_Records to use_.
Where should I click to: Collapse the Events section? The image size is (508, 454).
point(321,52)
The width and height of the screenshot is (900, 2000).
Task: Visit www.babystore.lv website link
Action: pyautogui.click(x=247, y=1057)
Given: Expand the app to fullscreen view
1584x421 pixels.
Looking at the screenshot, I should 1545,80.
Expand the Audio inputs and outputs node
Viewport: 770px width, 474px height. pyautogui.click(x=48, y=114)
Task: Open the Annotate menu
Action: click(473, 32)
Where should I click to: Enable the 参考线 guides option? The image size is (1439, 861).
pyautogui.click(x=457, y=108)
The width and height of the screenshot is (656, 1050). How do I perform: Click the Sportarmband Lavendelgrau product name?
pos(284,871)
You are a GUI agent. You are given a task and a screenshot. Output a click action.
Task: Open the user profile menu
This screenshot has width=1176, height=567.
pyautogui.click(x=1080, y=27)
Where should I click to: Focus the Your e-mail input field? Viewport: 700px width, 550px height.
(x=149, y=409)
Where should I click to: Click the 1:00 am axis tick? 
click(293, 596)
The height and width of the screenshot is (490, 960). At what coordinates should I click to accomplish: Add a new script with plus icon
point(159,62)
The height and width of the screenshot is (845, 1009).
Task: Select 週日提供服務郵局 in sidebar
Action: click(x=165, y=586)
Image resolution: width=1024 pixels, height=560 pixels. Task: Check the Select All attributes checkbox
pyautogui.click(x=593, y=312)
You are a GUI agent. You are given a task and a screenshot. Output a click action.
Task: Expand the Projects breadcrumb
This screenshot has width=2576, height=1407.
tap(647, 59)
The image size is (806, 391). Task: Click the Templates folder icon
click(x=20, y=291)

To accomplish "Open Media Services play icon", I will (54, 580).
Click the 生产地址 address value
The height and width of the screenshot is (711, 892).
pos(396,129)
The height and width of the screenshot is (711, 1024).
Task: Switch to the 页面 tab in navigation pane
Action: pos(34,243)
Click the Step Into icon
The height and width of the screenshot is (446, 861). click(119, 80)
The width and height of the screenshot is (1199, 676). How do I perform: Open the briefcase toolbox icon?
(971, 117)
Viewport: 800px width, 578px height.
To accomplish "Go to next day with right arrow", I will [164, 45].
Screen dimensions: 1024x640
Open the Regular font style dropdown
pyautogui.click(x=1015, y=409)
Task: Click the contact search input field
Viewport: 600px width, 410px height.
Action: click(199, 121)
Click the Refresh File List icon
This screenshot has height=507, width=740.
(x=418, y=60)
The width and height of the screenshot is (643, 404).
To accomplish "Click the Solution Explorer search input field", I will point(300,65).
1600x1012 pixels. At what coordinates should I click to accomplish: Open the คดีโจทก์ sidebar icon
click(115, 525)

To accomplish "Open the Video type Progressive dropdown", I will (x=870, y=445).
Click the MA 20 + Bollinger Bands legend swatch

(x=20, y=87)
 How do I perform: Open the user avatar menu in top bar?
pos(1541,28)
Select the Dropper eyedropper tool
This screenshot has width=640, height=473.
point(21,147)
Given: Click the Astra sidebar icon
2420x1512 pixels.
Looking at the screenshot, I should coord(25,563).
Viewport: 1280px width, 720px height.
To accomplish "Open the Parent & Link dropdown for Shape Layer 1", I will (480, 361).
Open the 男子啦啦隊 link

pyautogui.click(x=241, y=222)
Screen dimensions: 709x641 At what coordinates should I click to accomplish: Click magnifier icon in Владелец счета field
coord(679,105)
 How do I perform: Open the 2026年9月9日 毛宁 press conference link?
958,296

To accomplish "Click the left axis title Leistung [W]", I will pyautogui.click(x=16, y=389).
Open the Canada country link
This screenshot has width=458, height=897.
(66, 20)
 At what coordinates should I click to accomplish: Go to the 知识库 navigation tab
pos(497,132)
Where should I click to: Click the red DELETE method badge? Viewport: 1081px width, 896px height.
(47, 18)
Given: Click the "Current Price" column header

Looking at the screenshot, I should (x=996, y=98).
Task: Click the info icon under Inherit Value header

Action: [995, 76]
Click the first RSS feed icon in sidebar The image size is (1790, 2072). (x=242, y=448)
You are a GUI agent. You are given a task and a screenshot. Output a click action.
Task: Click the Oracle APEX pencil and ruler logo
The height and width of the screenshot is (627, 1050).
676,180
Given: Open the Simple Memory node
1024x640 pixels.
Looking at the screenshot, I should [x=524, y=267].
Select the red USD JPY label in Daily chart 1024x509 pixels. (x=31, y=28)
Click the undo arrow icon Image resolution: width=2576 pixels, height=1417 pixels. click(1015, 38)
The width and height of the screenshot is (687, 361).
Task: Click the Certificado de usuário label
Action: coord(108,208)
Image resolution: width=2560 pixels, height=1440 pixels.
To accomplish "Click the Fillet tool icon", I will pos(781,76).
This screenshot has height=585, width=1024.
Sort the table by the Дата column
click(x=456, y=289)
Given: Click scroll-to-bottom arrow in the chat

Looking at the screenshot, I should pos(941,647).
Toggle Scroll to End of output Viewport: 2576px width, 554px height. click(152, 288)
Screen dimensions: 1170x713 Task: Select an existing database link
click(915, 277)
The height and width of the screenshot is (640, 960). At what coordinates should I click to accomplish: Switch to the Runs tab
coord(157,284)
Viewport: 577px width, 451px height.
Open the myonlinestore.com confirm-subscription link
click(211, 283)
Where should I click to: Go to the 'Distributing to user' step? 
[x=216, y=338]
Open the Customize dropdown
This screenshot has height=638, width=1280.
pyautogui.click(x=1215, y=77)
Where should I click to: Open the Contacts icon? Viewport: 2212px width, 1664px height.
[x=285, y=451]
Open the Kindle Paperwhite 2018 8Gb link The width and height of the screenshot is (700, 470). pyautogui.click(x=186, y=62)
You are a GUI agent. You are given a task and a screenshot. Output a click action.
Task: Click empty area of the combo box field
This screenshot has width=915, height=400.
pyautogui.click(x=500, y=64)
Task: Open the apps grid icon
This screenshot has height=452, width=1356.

_To be done_.
Can you rewrite the listing from the line containing "Where should I click to: Go" down to the line containing "pyautogui.click(x=1215, y=77)", replacing "Distributing to user" with "Sending to user" and leaving everything else unchanged?

_Answer for the task_.
Where should I click to: Go to the 'Sending to user' step? 
[x=216, y=338]
Open the Customize dropdown
This screenshot has height=638, width=1280.
pyautogui.click(x=1215, y=77)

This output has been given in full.